It should perhaps be noted at this juncture that the search for original Elizabethan play manuscripts is not merely an endeavor to fill reliquaries with interesting bits of historical trivia: Finding an author’s original manuscript would obviously and immediately resolve dozens or even hundreds of textual problems introduced by the text’s imperfect transmission through scribes and printers. (In cases where a text’s lineage can be tracked, it’s possible to trace the slow accumulation of its errors, like a game of Telephone played in slow motion across decades of history).

But of perhaps equal importance is the fact that in an era before ubiquitous printing and copying, plays were produced from handwritten scripts: Scribes would prepare a fair copy of the author’s foul papers. And then additional scribing would prepare handwritten sides for each actor (listing their cues and their lines).
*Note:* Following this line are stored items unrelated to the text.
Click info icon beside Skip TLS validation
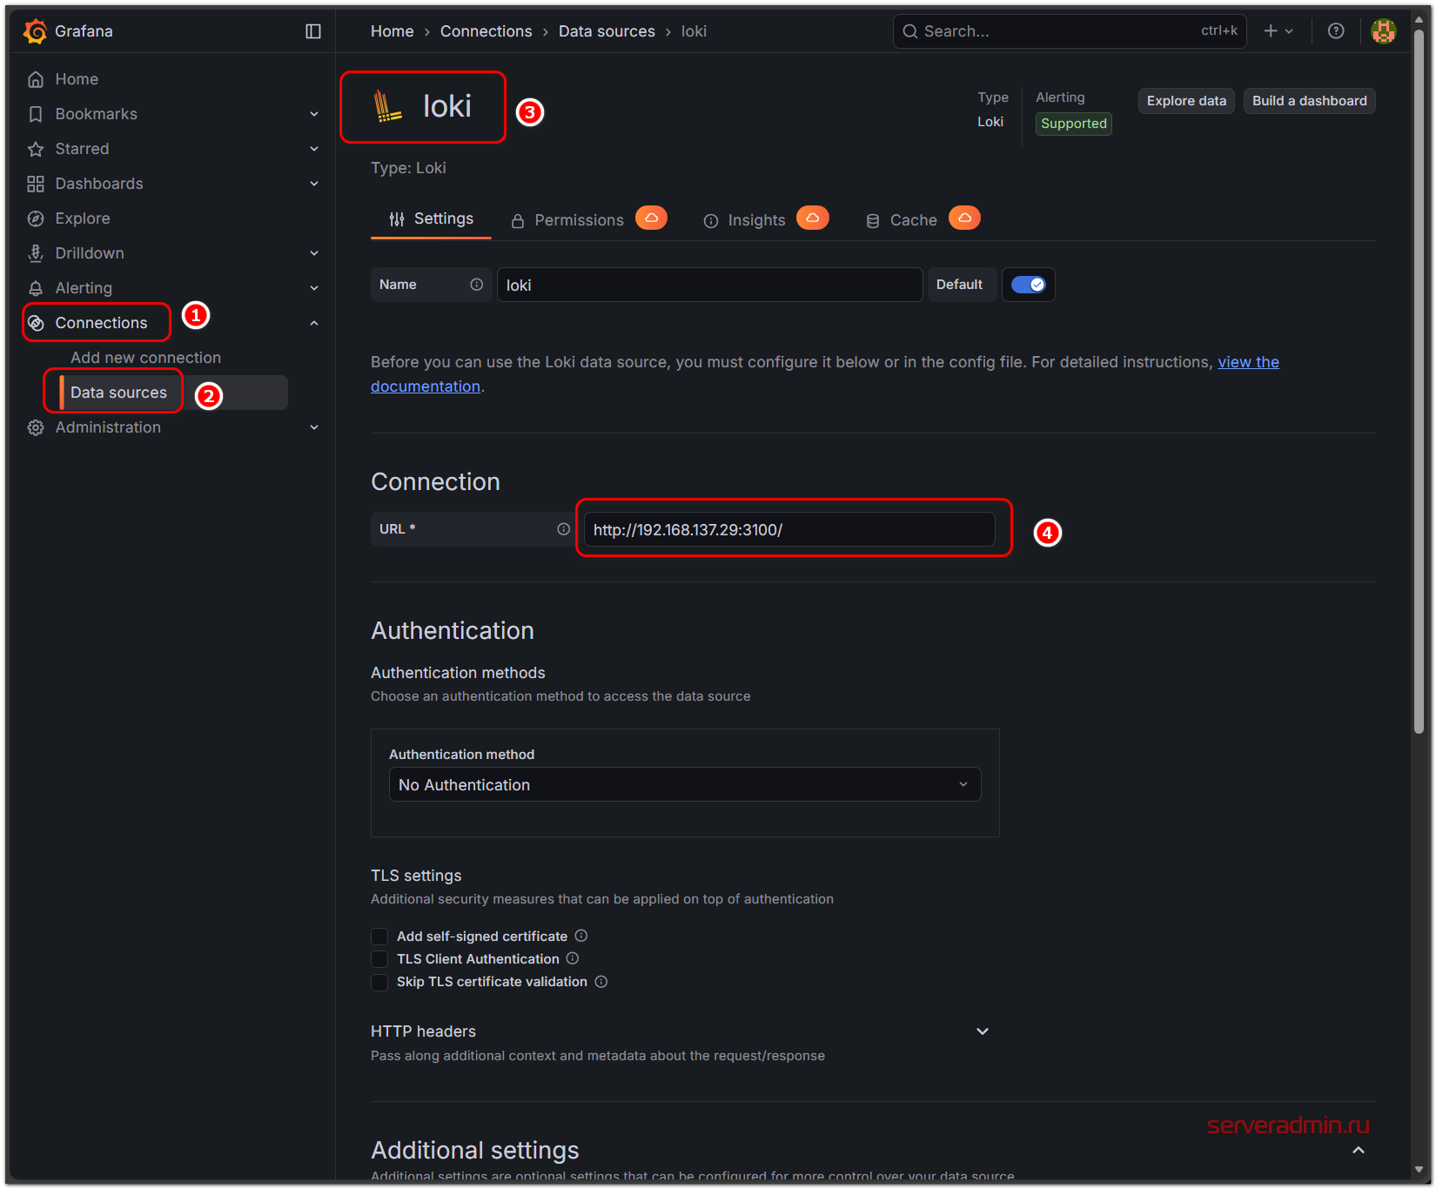The width and height of the screenshot is (1436, 1189). 601,982
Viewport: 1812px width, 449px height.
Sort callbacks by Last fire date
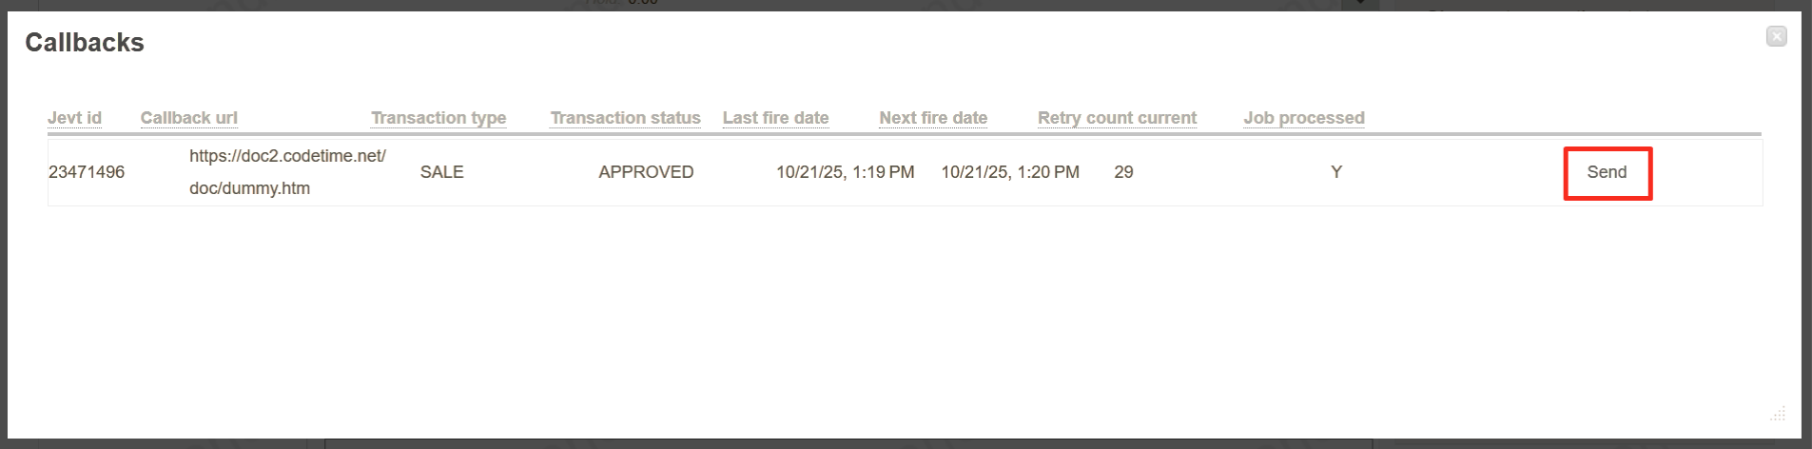coord(775,118)
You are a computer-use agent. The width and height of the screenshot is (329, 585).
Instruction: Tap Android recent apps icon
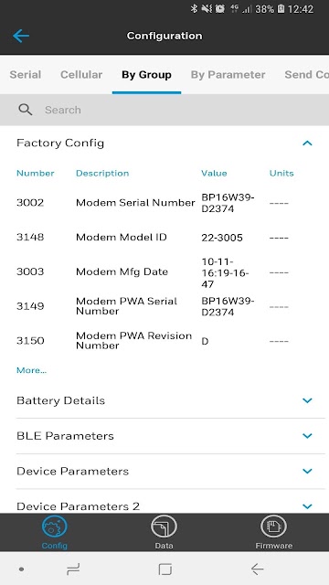click(73, 569)
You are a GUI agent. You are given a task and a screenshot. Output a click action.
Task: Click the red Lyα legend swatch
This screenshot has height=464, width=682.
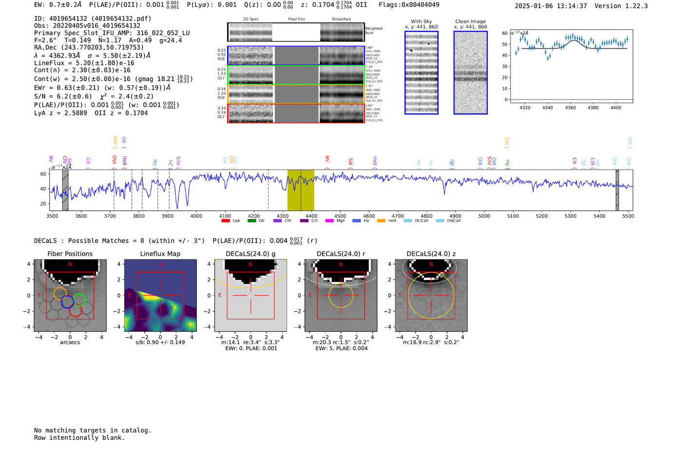coord(225,221)
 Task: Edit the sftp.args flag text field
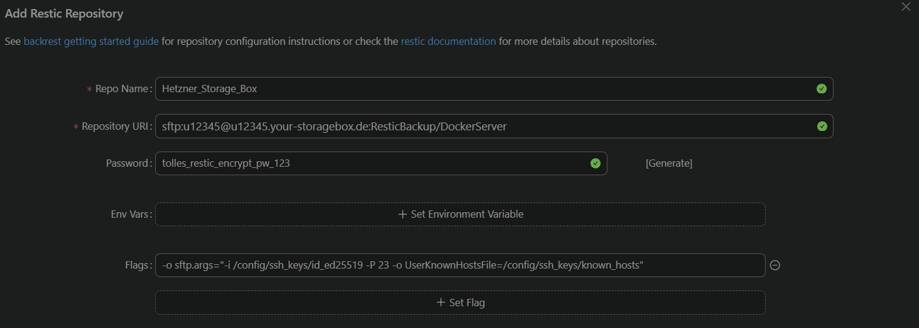pyautogui.click(x=460, y=265)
These handwritten documents were the heart of Elizabethan theater. And the few of them that survive provide an invaluable and unique insight into how that theater operated.

The play most often referred to as The Second Maiden’s Tragedy survived to the 20th century only as a handwritten document. It was among those texts which survived Warburton’s cook, apparently being professionally bound by Warburton along with several other scripts into a volume which is now referred to as Lansdowne 807 in the collection of the British Museum.

And this script does, in fact, provide invaluable insight. For example, the reason the play is referred to as The Second Maiden’s Tragedy is because King James’ censor, George Buc, wrote on its back page:

This second Maydens tragedy (for it hath no name inscribed) may wth the reformations be acted publikely. 31 Octobr.
1611. /. G. Buc.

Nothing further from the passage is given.